Yogurt, on the other hand, is made by fermenting milk with specific strains of bacteria, often Lactobacillus delbrueckii subsp. bulgaricus and Streptococcus thermophilus. These bacteria consume the lactose in the milk and produce lactic acid, which causes the milk to curdle and gives yogurt its characteristic tangy flavor.
As for maas, it is a traditional South African fermented milk product. The process of making maas involves leaving raw milk to ferment naturally at room temperature. The natural bacteria in the milk consume the lactose and produce lactic acid, which curdles the milk and gives maas its characteristic sour flavor. Maas is somewhat similar to buttermilk or yogurt in its consistency and flavor.

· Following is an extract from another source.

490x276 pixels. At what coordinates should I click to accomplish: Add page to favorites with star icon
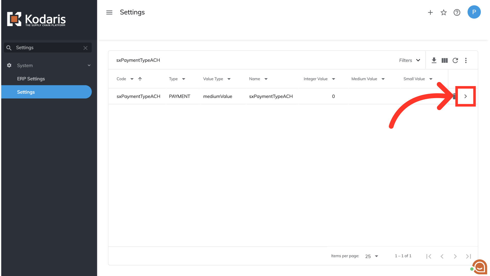coord(444,12)
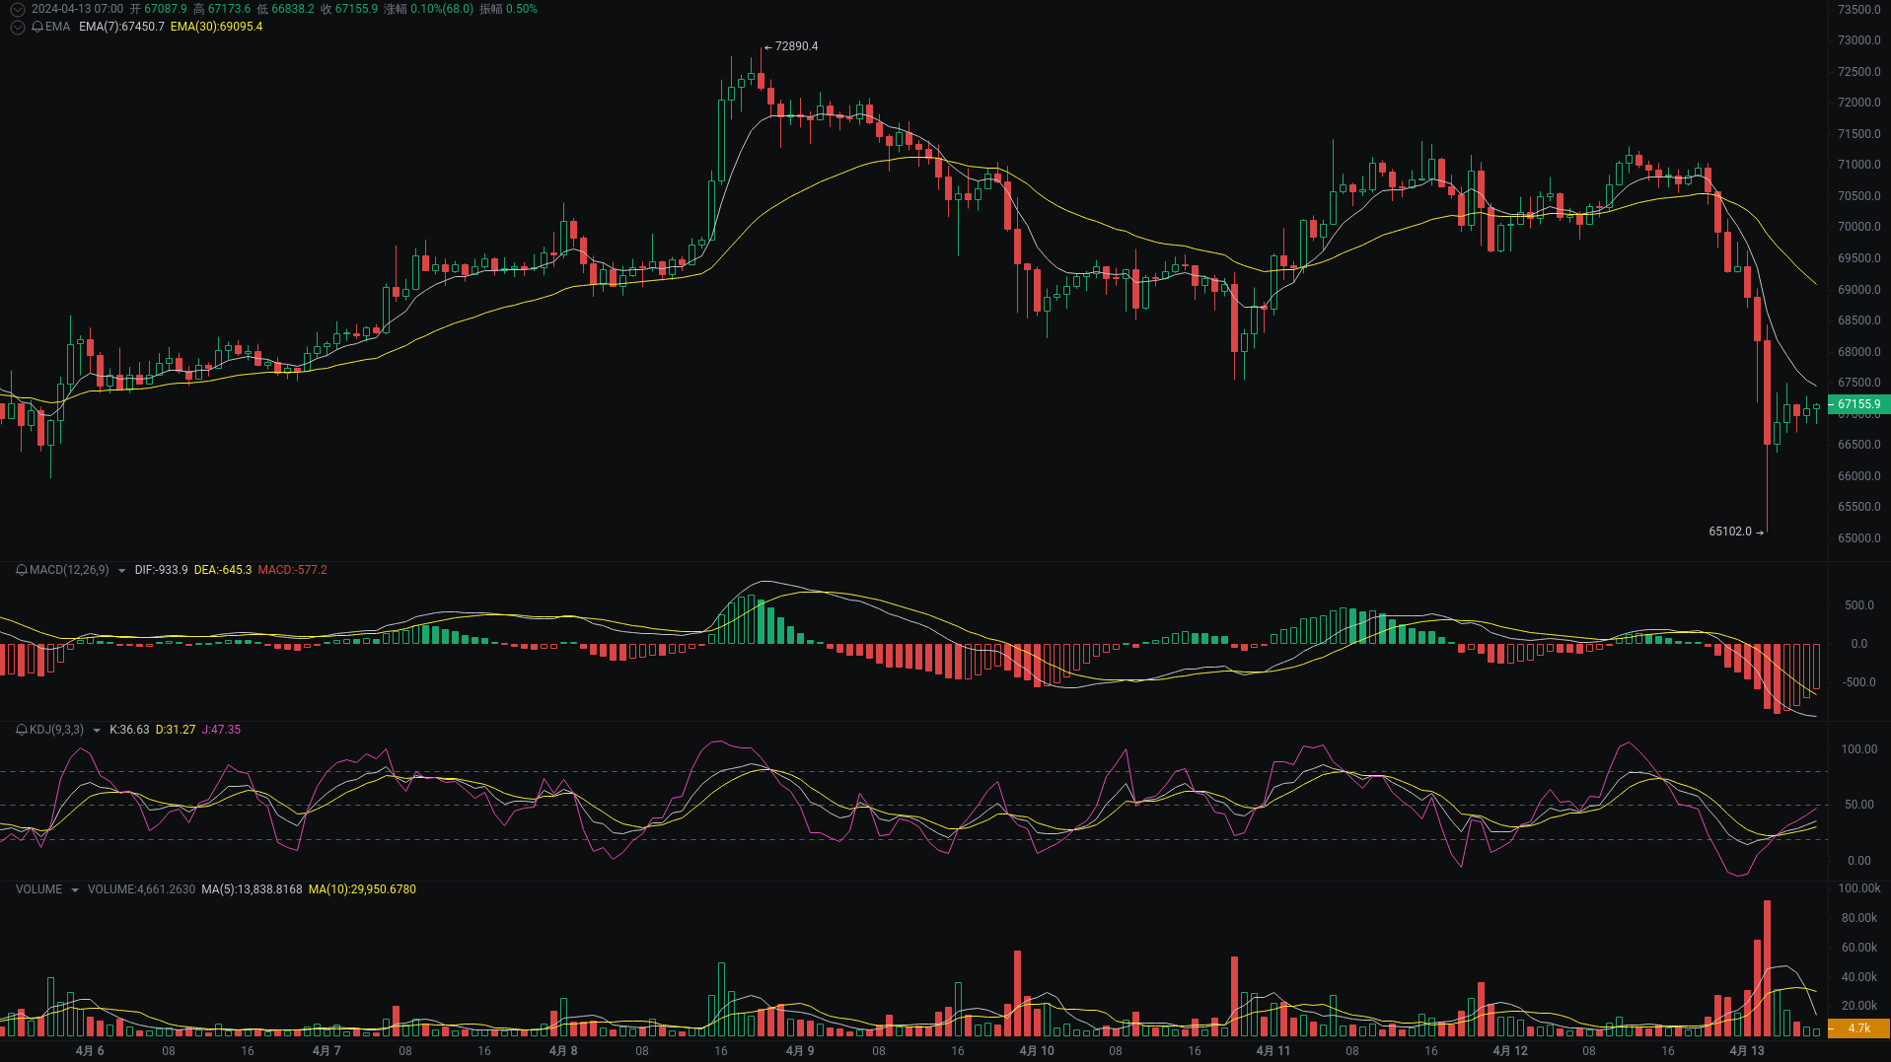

So, while curd, yogurt, and maas are all made by processes that involve curdling milk, the specific methods and cultures used can differ, leading to different flavors and textures. The fermentation process of yogurt and maas also results in a tangy flavor that is typically not as prominent in curd.
Please note that these definitions can vary somewhat depending on regional and cultural differences. In some parts of the world, for example, the terms “curd” and “yogurt” may be used interchangeably.